Beverly rocked up to the festival with her brother, her boyfriend and two girlfriends, camping in the warm weather, swimming, then rolling in the mud and freshly mown hay.

“I got an ‘elephant skin’ and also four or five straight lines on my arm, scratches either from a platypus or ‘a spirit animal’. It was pretty wild, but I don’t remember any violence.”

She does remember the local CFA coming out to hose the mud off the naked revellers…and the look on the face of a young kid on the firetruck as the mass of naked bodies among the 5000 were washed down. That kid may have been Damian Leonard, now a potato farmer at Glenlyon, who says he would have been 12 at the time, had a dad in the CFA, but doesn’t recall the incident.

Like Beverly, however, Shelley Beer remembers the festival pottery necklace which was the pass-out before wrist-bands. She harks back to the 1982 Confest, one of the hundreds held across the country since 1976.

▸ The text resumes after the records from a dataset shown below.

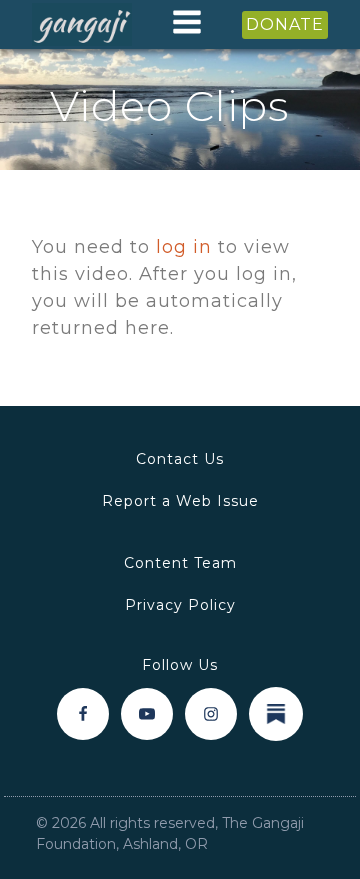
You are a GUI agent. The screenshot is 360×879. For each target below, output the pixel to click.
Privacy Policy (180, 605)
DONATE (285, 24)
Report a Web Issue (180, 501)
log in (184, 247)
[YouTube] (147, 714)
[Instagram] (211, 714)
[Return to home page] (82, 25)
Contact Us (180, 459)
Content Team (180, 563)
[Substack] (276, 714)
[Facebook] (83, 714)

“My most vivid memories? Nudity, rebirthing, noise. Swimming in the reserve creek. The view of all the campers set up above the oval among the gum trees of the amphitheatre hill. The smell of dope.”

At age 25, she enjoyed the exciting atmosphere – and the Chai Tent as a great place to gather. The Rainbow Chai Tent still operates.

 Among the characters was a bloke who was prone to stand atop a bus with a warning sign while wearing a gas mask.

“My cousin played at Glenlyon for the Panton Hill Umbrella Club (PHUC), who were known for having performed regularly around the St Andrews area,” says Shelley.

She arrived in Daylesford in 1993, and moved to Glenlyon in 2006, living in the district for 25 years.

At 62, she now lives permanently on a catamaran. When interviewed by e-mail, she had been locked down in Spain for eight weeks.

 “The plan was to sail into the Mediterranean this summer. We’ll be sailing until we can’t…so that’s semi-permanent. We plan to eventually sail across to the Caribbean, explore there, the Panama Canal, and Pacific Islands before maybe returning to Australia/ New Zealand in five to 10 years.”

When the Down to Earth Confest was set up all those years ago, one aim was to shape a future of choices where individual needs were not suppressed and people were encouraged to follow their own paths.

Clearly, Shelley Beer acted on that message.